■ Task description:
Having located "Januar 2010 (44, 2216)" in the records below, repeat exactly the line it is on and all subsequent lines, ending with the last.

==== Entries supplied

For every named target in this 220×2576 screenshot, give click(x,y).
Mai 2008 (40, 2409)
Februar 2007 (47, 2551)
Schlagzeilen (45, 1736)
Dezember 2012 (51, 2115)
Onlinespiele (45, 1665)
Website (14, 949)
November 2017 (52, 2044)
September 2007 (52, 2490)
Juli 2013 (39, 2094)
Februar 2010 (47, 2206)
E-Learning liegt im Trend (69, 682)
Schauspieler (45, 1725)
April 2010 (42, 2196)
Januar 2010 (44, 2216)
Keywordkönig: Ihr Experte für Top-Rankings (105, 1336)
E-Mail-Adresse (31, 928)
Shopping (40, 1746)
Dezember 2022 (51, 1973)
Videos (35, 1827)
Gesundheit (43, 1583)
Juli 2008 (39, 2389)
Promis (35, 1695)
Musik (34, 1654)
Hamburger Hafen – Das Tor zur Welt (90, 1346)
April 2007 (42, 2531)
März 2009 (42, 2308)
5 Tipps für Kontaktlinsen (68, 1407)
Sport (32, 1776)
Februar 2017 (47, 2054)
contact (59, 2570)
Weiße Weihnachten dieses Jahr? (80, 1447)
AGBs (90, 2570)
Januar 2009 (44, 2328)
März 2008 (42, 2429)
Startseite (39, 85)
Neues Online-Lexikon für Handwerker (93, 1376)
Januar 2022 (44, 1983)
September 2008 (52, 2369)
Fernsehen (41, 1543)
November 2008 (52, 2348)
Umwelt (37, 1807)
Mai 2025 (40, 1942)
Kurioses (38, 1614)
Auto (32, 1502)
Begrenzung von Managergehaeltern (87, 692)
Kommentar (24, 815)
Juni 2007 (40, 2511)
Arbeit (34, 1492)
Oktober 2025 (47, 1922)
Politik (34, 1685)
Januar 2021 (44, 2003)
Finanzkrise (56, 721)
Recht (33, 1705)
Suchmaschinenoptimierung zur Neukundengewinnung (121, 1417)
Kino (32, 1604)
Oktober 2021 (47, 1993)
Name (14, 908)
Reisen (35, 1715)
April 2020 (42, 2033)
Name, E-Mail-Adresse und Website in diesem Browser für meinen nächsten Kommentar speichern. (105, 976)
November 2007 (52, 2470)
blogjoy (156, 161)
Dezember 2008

========

■ Response area:
Januar 2010 (44, 2216)
Keywordkönig: Ihr Experte für Top-Rankings (105, 1336)
E-Mail-Adresse (31, 928)
Shopping (40, 1746)
Dezember 2022 (51, 1973)
Videos (35, 1827)
Gesundheit (43, 1583)
Juli 2008 (39, 2389)
Promis (35, 1695)
Musik (34, 1654)
Hamburger Hafen – Das Tor zur Welt (90, 1346)
April 2007 (42, 2531)
März 2009 (42, 2308)
5 Tipps für Kontaktlinsen (68, 1407)
Sport (32, 1776)
Februar 2017 (47, 2054)
contact (59, 2570)
Weiße Weihnachten dieses Jahr? (80, 1447)
AGBs (90, 2570)
Januar 2009 (44, 2328)
März 2008 (42, 2429)
Startseite (39, 85)
Neues Online-Lexikon für Handwerker (93, 1376)
Januar 2022 (44, 1983)
September 2008 (52, 2369)
Fernsehen (41, 1543)
November 2008 (52, 2348)
Umwelt (37, 1807)
Mai 2025 (40, 1942)
Kurioses (38, 1614)
Auto (32, 1502)
Begrenzung von Managergehaeltern (87, 692)
Kommentar (24, 815)
Juni 2007 (40, 2511)
Arbeit (34, 1492)
Oktober 2025 (47, 1922)
Politik (34, 1685)
Januar 2021 (44, 2003)
Finanzkrise (56, 721)
Recht (33, 1705)
Suchmaschinenoptimierung zur Neukundengewinnung (121, 1417)
Kino (32, 1604)
Oktober 2021 (47, 1993)
Name (14, 908)
Reisen (35, 1715)
April 2020 (42, 2033)
Name, E-Mail-Adresse und Website in diesem Browser für meinen nächsten Kommentar speichern. (105, 976)
November 2007 (52, 2470)
blogjoy (156, 161)
Dezember 2008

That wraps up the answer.